Pour le Québec, l’âge moyen de la retraite fait souvent référence à la moyenne d’âge des nouveaux prestataires du RRQ. Ces données, présentées au graphique 15, pourraient faire croire que les gens quittent le marché du travail en moyenne autour de 62 ans, une statistique stable depuis plus de 20 ans.

Ce chiffre ne prend toutefois pas en considération le nombre de personnes qui disent quitter le marché du travail, leur statut réel d’emploi ou leur potentiel retour au travail. Il s’agit de l’âge moyen des gens qui ont commencé à toucher leurs rentes de retraite cette année-là, rien de plus. En d’autres mots, l’âge moyen de la retraite ne dit rien du statut réel de l’emploi pour chaque groupe d’âge. Les données de Statistique Canada brossent un autre portrait, poussant l’âge moyen de la retraite à 63,7 ans, en croissance constante depuis 15 ans (graphique 16).

Une autre manière d’aborder l’âge de la retraite est de prendre des individus d’une cohorte et de leur demander quand ils estiment prendre leur retraite. C’est ce qui est présenté au graphique 17. Il en résulte que la majorité des personnes en emploi de 45 ans et plus (60,2 %) visait une retraite à 65 ans ou plus.

Un article scientifique récent45 permet un nouvel éclairage sur la durée de la vie active.

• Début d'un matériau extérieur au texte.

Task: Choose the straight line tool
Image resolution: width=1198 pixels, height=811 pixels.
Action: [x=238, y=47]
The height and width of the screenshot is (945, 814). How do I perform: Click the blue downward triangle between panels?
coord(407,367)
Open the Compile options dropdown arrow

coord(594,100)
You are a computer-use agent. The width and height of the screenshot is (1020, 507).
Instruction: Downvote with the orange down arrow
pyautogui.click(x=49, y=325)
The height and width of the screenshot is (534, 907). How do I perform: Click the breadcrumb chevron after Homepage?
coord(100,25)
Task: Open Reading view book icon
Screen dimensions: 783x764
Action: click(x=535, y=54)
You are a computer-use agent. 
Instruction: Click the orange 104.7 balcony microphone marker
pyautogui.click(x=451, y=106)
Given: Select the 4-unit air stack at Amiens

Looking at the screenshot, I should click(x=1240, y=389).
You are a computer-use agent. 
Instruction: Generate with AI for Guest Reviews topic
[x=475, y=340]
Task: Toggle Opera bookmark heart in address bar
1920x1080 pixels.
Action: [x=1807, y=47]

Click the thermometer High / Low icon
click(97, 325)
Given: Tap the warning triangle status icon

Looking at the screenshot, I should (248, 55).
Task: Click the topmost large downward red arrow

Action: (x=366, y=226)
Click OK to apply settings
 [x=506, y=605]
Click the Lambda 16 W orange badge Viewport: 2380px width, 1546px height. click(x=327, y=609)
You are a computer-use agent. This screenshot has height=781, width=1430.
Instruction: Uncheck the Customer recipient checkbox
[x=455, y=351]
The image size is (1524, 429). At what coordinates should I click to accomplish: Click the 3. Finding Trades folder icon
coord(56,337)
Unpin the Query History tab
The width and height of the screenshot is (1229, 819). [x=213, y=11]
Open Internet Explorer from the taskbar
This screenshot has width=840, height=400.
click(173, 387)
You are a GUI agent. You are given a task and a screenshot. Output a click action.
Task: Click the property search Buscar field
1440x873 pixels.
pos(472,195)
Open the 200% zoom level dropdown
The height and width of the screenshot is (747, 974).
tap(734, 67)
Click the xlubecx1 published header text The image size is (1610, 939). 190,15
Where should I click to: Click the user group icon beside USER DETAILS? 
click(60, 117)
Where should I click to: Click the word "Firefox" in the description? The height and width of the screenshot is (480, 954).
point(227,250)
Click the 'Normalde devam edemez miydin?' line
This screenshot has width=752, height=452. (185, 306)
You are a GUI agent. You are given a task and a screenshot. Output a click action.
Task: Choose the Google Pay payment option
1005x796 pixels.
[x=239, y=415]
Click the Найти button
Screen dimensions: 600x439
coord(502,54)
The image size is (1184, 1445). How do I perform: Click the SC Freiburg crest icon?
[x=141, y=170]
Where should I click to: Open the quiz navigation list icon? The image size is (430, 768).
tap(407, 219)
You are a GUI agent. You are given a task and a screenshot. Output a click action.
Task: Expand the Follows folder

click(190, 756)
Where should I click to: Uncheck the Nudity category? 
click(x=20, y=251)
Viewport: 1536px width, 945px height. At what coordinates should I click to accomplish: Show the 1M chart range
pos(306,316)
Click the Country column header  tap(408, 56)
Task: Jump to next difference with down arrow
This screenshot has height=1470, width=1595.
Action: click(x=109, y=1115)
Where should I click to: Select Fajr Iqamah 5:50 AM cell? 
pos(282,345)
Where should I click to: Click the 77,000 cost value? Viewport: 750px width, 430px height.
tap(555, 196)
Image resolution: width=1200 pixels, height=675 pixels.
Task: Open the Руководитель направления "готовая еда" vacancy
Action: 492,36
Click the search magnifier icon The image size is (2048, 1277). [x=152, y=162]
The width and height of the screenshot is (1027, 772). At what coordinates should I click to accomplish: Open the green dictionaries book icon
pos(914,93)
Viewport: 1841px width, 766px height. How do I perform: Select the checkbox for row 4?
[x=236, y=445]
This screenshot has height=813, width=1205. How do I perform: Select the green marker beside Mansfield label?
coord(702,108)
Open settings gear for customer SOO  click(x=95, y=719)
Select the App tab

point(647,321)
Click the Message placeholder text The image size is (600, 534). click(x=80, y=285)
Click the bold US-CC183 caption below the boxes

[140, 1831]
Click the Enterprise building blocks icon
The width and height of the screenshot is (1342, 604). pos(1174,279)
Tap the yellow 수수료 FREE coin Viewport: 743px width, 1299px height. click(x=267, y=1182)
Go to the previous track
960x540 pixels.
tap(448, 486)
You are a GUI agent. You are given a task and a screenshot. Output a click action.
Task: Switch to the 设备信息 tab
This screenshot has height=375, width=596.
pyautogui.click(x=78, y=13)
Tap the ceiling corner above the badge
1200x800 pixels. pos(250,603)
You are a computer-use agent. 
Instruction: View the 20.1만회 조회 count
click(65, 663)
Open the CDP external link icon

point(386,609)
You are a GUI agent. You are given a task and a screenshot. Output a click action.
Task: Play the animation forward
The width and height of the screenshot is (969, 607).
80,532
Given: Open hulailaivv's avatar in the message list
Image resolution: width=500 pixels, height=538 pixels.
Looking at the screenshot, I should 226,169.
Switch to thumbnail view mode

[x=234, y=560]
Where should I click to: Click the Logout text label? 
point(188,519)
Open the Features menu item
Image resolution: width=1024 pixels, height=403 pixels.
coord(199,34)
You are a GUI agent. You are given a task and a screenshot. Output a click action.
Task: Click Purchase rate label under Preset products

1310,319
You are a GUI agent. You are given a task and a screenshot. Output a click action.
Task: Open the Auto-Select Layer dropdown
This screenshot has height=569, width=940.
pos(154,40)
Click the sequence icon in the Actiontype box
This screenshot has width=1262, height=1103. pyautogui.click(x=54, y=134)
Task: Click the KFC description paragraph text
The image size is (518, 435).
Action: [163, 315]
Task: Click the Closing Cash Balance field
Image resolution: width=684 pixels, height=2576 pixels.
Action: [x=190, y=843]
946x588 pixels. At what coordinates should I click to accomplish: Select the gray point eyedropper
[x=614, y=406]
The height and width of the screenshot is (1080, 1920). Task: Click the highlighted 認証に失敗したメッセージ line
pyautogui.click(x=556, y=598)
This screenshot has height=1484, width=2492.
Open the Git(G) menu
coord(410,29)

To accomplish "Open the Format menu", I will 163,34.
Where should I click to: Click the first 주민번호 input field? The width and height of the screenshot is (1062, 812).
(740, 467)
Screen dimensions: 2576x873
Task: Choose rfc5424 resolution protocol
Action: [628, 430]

En analysant l’évolution du taux d’emplois et du nombre d’heures travaillées tout au long du cycle de vie, les chercheurs parviennent à la conclusion que, au contraire des préjugés véhiculés, le ratio entre la vie active et la durée de la retraite est demeuré relativement stable depuis 1981.

Regardons maintenant le taux d’emploi pour les travailleurs et travailleuses âgé·e·s. Le graphique 18 permet de voir l’évolution de ce taux de 1976 à 2022.

On observe une tendance particulière « en U » du taux d’emploi de ces travailleurs et travailleuses. Cette tendance est caractérisée par trois périodes : une baisse considérable du taux d’emploi de 1976 jusqu’au début des années 1990, suivie d’une relative stabilité jusqu’à la fin des années 1990, puis une augmentation continue à partir du début des années 2000. À la vue de ce graphique, il semble évident que les travailleurs et travailleuses arrêtent de travailler de plus en plus tard. Plusieurs facteurs46 peuvent expliquer ce changement. D’une part, il y a l’évolution démographique. Les personnes âgées sont non seulement en meilleure santé qu’avant, elles sont également plus éduquées, deux facteurs déterminants du maintien en emploi. Cependant, des facteurs économiques entrent également en jeu. Comme nous l’avons vu plus haut, les régimes publics ne suffisent pas à garantir un revenu adéquat et les RPA ne sont ni assez répandus ni d’une générosité suffisante pour répondre à tous les besoins. Le travail devient alors un moyen pour pallier l’absence de régime d’employeur, ou un régime d’employeur inadéquat.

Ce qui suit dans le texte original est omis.